Anatomy of a Cloud Assessment and Authorisation

Introduction

Cloud computing offers a range of potential cyber security benefits for Cloud Consumers to leverage, providing access to advanced security technologies, shared responsibilities, fine-grained access management, comprehensive monitoring and highly redundant geographically dispersed cloud services. For many organisations, cloud computing can provide significant improvements to their cyber security, mitigating the risk of many current cyber threats.

While cloud computing can significantly enhance an organisation’s cyber security, it also presents other risks that need to be considered, such as multi-tenancy architectures, reduction in visibility of the physical and virtualisation layers, and possible foreign interference.

At its core, cloud computing involves outsourcing a part, or all, of a consumer’s information technology capability to a Cloud Service Provider (CSP).

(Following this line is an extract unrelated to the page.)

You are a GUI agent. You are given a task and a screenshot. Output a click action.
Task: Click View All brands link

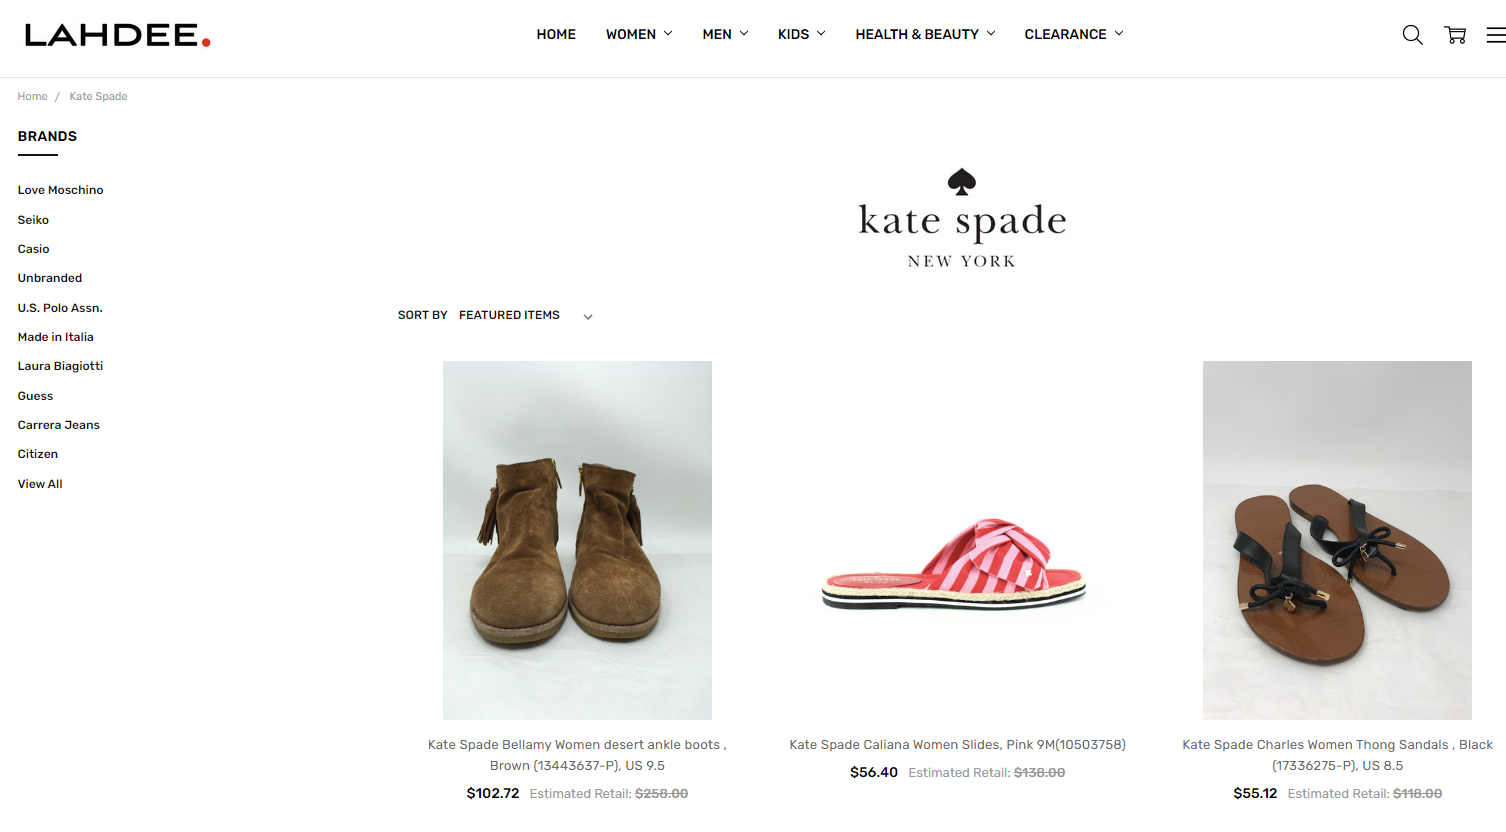[x=40, y=484]
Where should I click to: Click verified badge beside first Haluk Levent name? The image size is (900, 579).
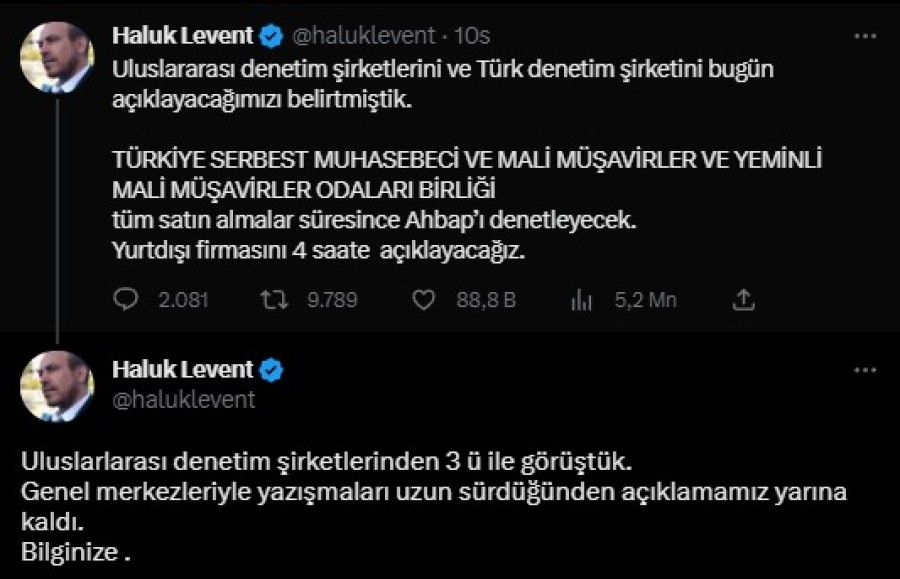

This outsourcing brings a reduction in control and oversight of the technology stack, as the CSP dictates both the technology and operational procedures available to the Cloud Consumers using its cloud services.

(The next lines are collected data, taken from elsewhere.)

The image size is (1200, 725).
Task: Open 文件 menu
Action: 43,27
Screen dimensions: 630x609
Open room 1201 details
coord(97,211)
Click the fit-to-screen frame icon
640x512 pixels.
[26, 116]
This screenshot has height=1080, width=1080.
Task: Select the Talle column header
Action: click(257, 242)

Cloud computing, by default, does not provide improved cyber security without effort on behalf of the Cloud Consumer to perform their security responsibilities in securing the cloud. If not properly managed, maintained and configured, it can increase the risk of a cyber security incident occurring. Cloud Consumers need to consider the benefits and risks of cloud computing, including their own responsibilities for securing the cloud and determining whether cloud computing meets their security needs and risk tolerance.

One of the biggest barriers to Cloud Consumers adopting cloud computing is the difficulty identifying and understanding the risks of using a CSP and its cloud services. Cloud computing presents a uniquely complex and layered technology stack that is rapidly evolving and resists traditional point-in-time assessments. This document guides CSPs, Cloud Consumers and IRAP Assessors on how to perform a comprehensive assessment of a CSP and its cloud services so that a risk-informed decision can be made about its suitability to store, process and communicate data.

The assessment and authorisation process detailed in this document uses the security requirements and cloud guidance detailed in the Attorney-General’s Department’s Protective Security Policy Framework (PSPF), the Australian Government Information Security Manual (ISM) and the Digital Transformation Agency’s (DTA) Secure Cloud Strategy. These documents provide the requirements and security controls for Cloud Consumers to use in the assessment of the CSP, its cloud services and a Cloud Consumer’s own systems.

The terminology and definitions used in this document for cloud computing are consistent with the National Institute of Standards and Technology’s (NIST) Special Publication (SP) 800-145, The NIST Definition of Cloud Computing.